TO BE DONE:
Print the records verbatim from their first line through the line containing "Action: [x=34, y=476]", with both ends included, and leave out the pictures.

Document and screenshot pointing records:
***

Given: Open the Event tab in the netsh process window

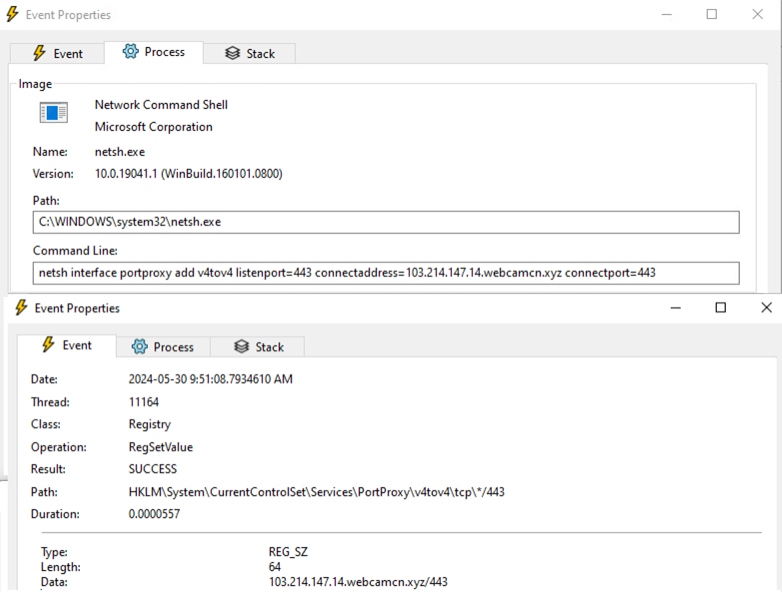Looking at the screenshot, I should [56, 53].
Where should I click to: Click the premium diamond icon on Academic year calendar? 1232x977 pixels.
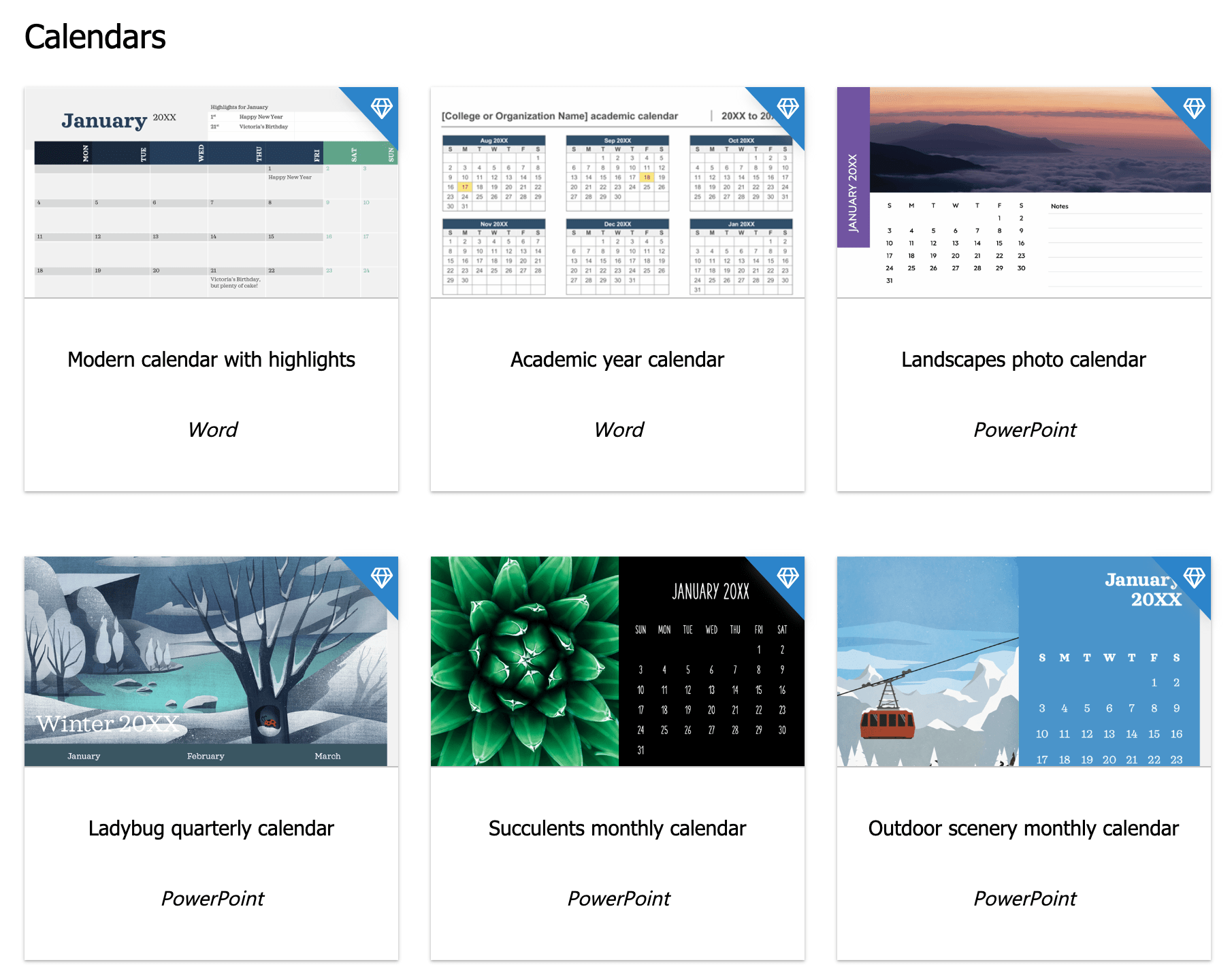click(x=788, y=110)
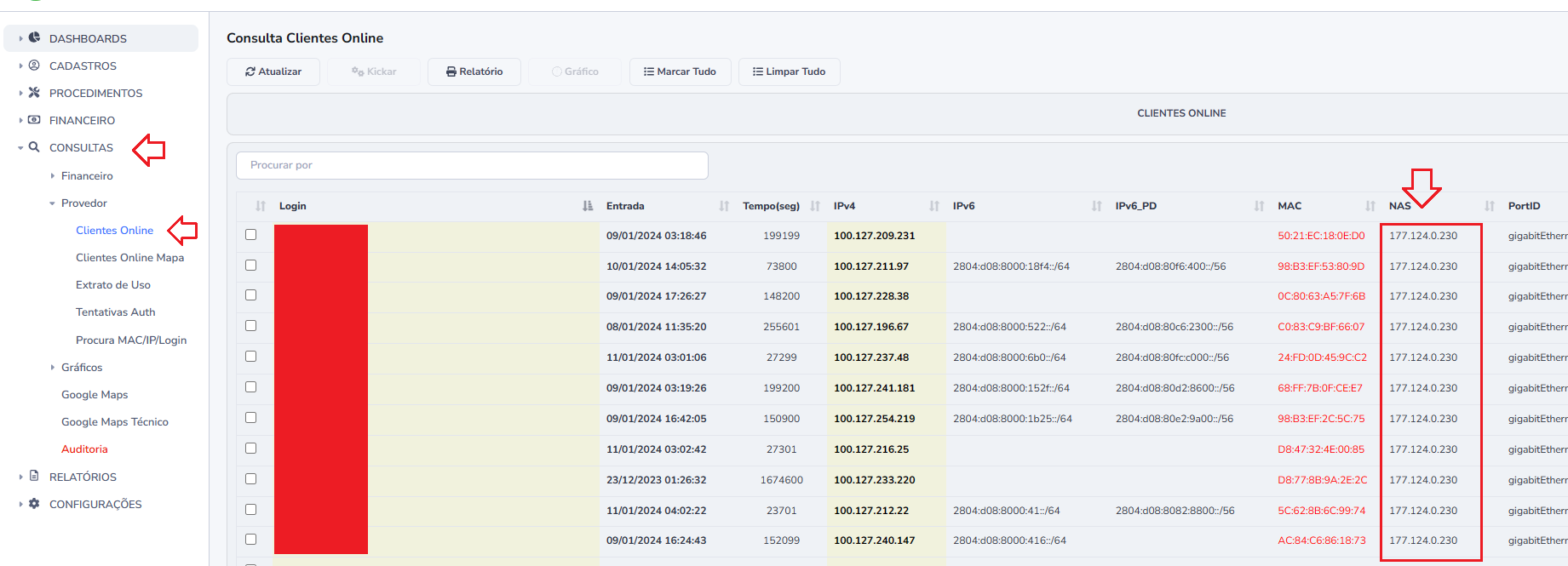Image resolution: width=1568 pixels, height=566 pixels.
Task: Click the Relatórios document icon
Action: [x=34, y=476]
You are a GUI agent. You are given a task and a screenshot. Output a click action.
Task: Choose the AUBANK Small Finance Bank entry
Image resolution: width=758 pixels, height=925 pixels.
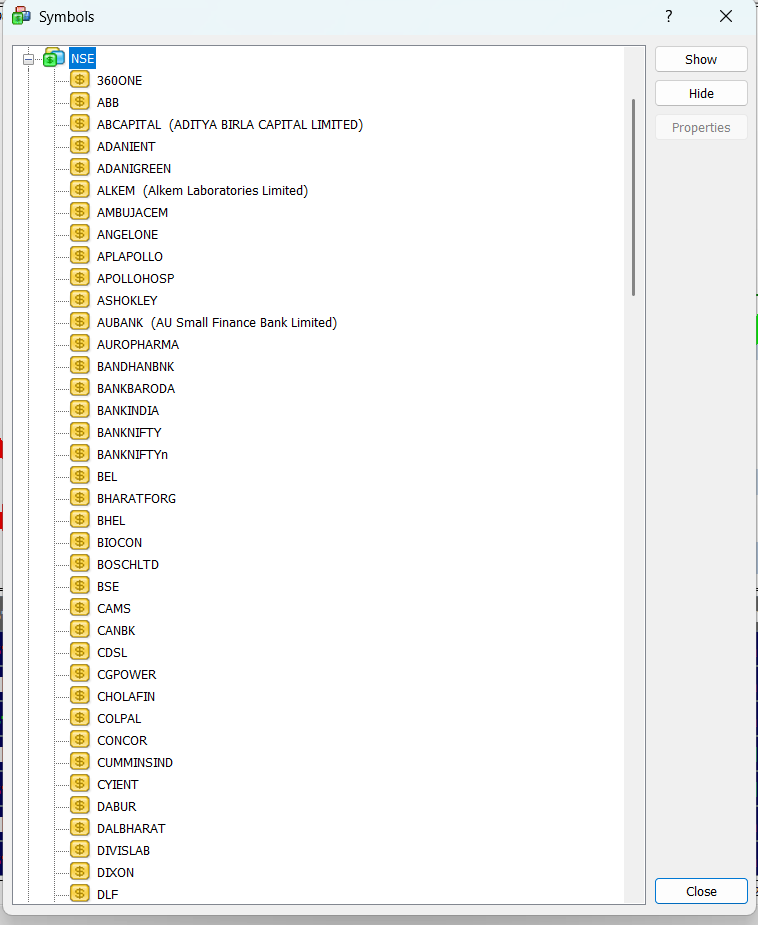216,323
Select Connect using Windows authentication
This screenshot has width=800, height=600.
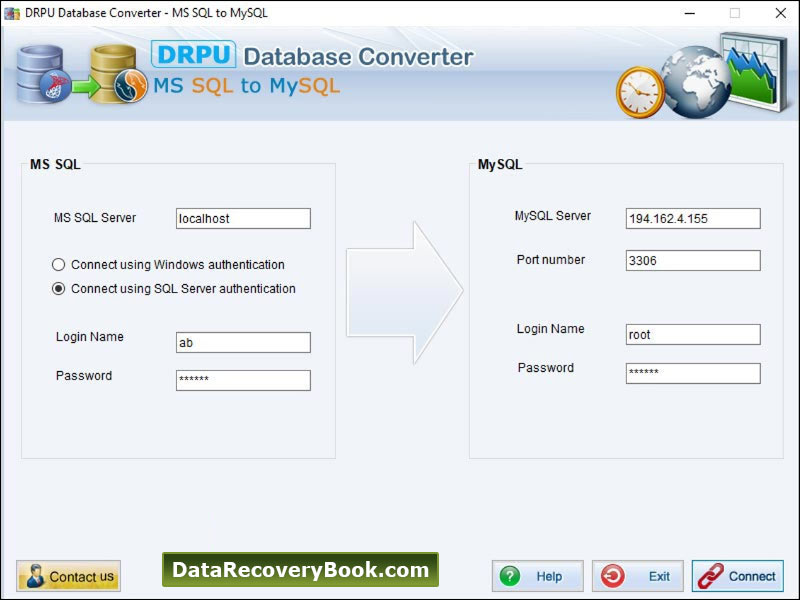pos(60,264)

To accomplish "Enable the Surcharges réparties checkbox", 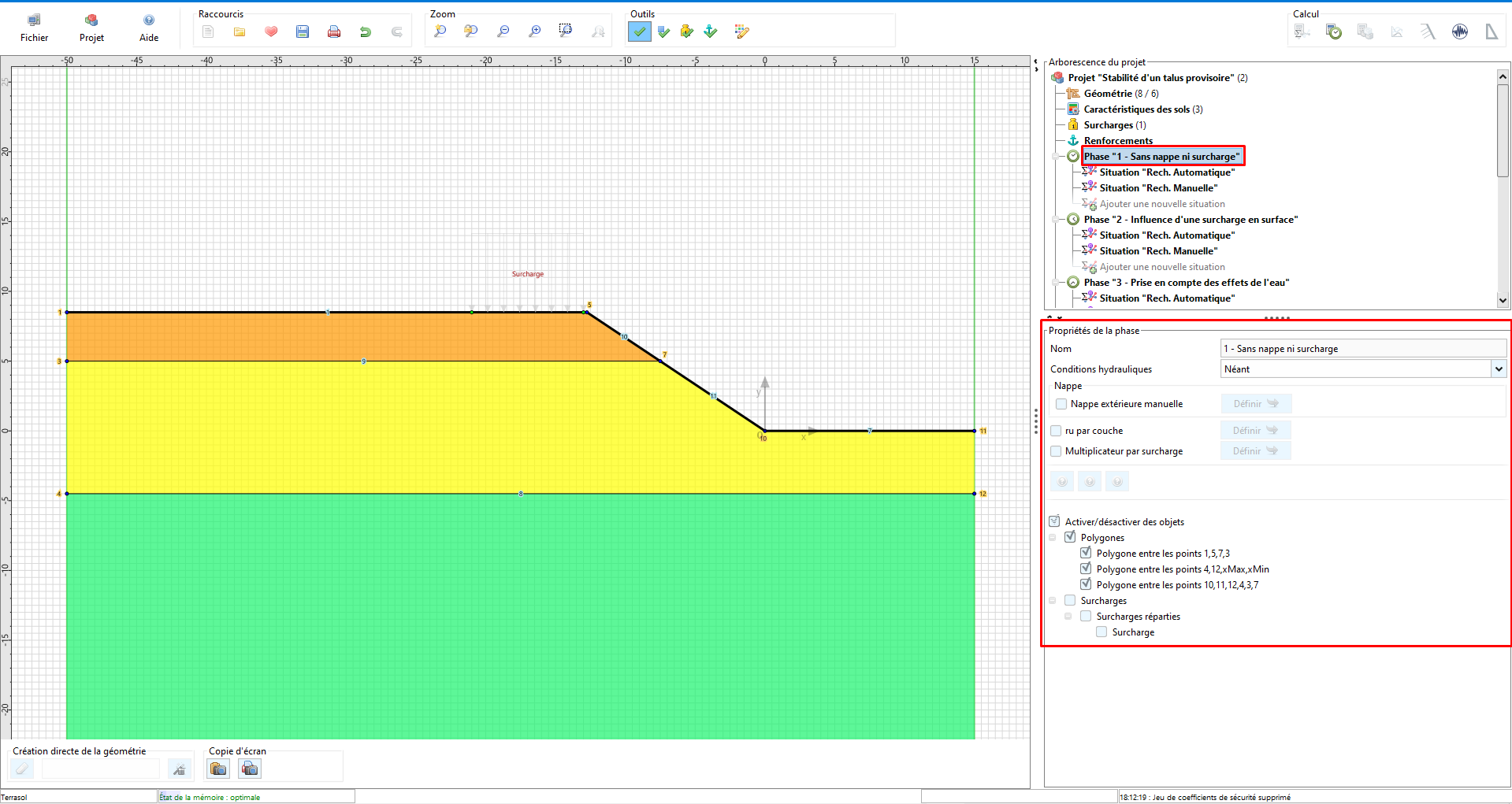I will pos(1086,617).
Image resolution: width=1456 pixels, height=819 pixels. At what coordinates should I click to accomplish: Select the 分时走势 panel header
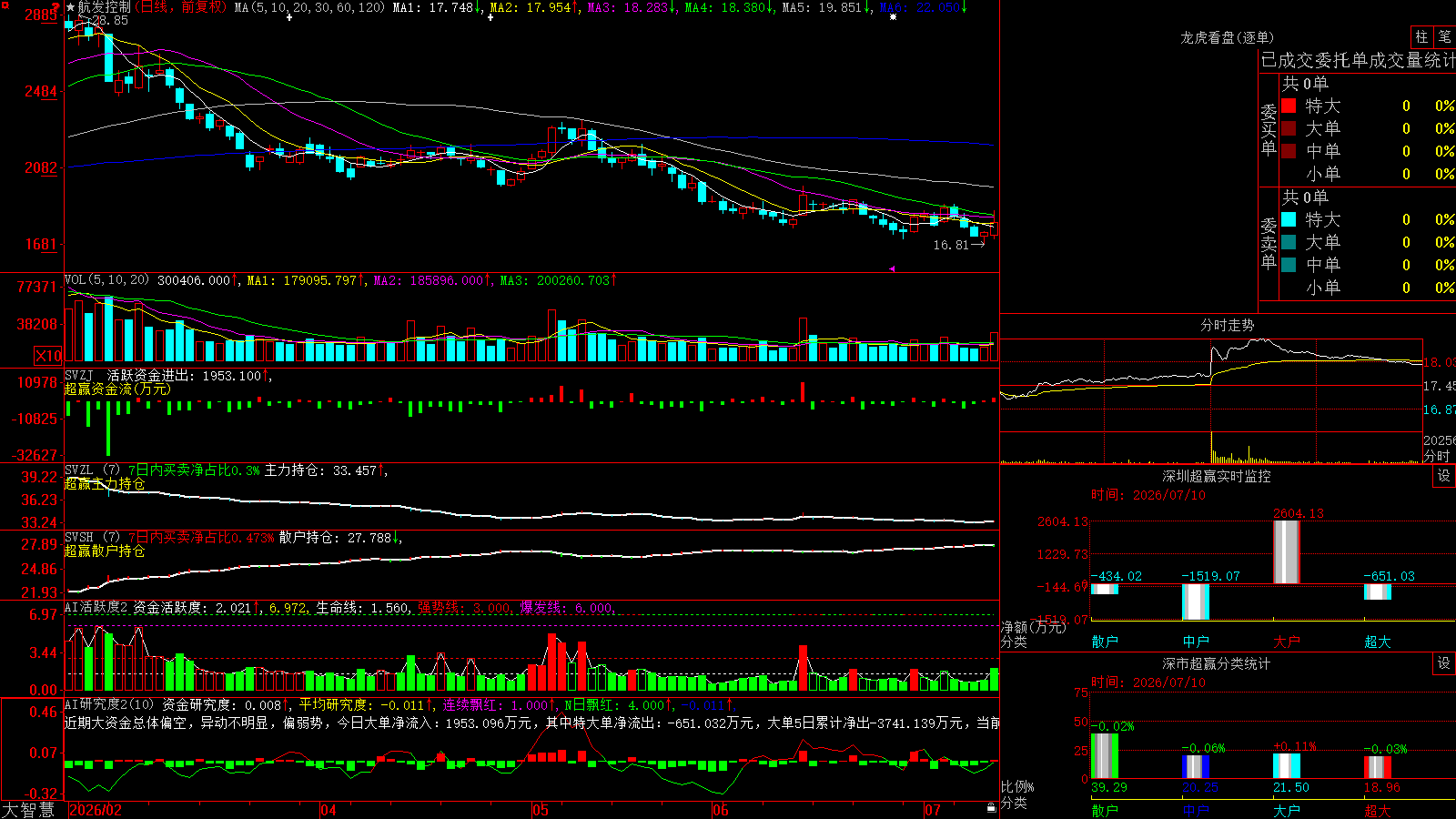coord(1227,325)
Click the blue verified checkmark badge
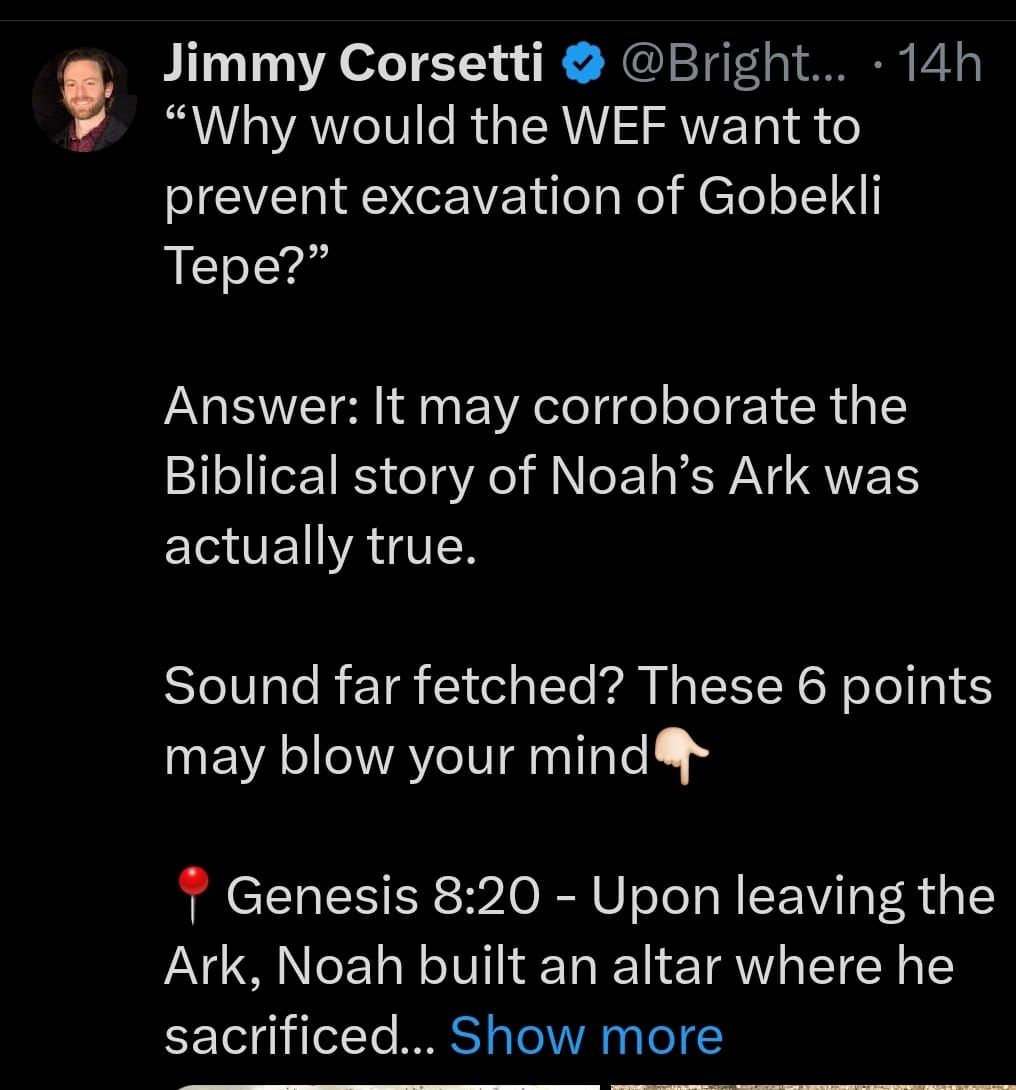Viewport: 1016px width, 1090px height. tap(584, 66)
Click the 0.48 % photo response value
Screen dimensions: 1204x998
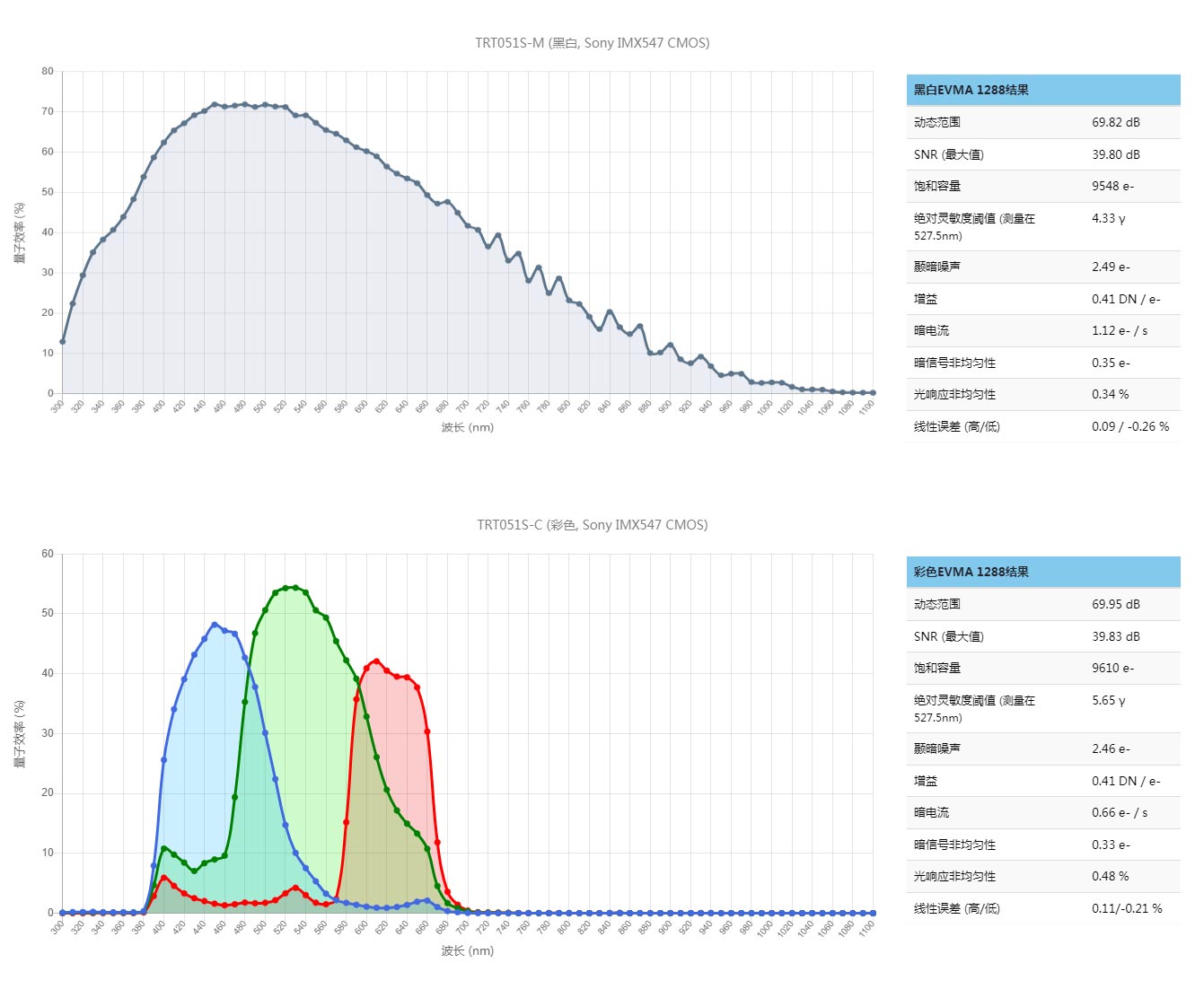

***

SOLUTION:
Given: Open the Event tab in the netsh process window

Looking at the screenshot, I should [56, 53].
Where should I click to: Click the premium diamond icon on Academic year calendar? 1232x977 pixels.
click(x=788, y=110)
Image resolution: width=1568 pixels, height=566 pixels.
Task: Click the Relatórios document icon
Action: [x=34, y=476]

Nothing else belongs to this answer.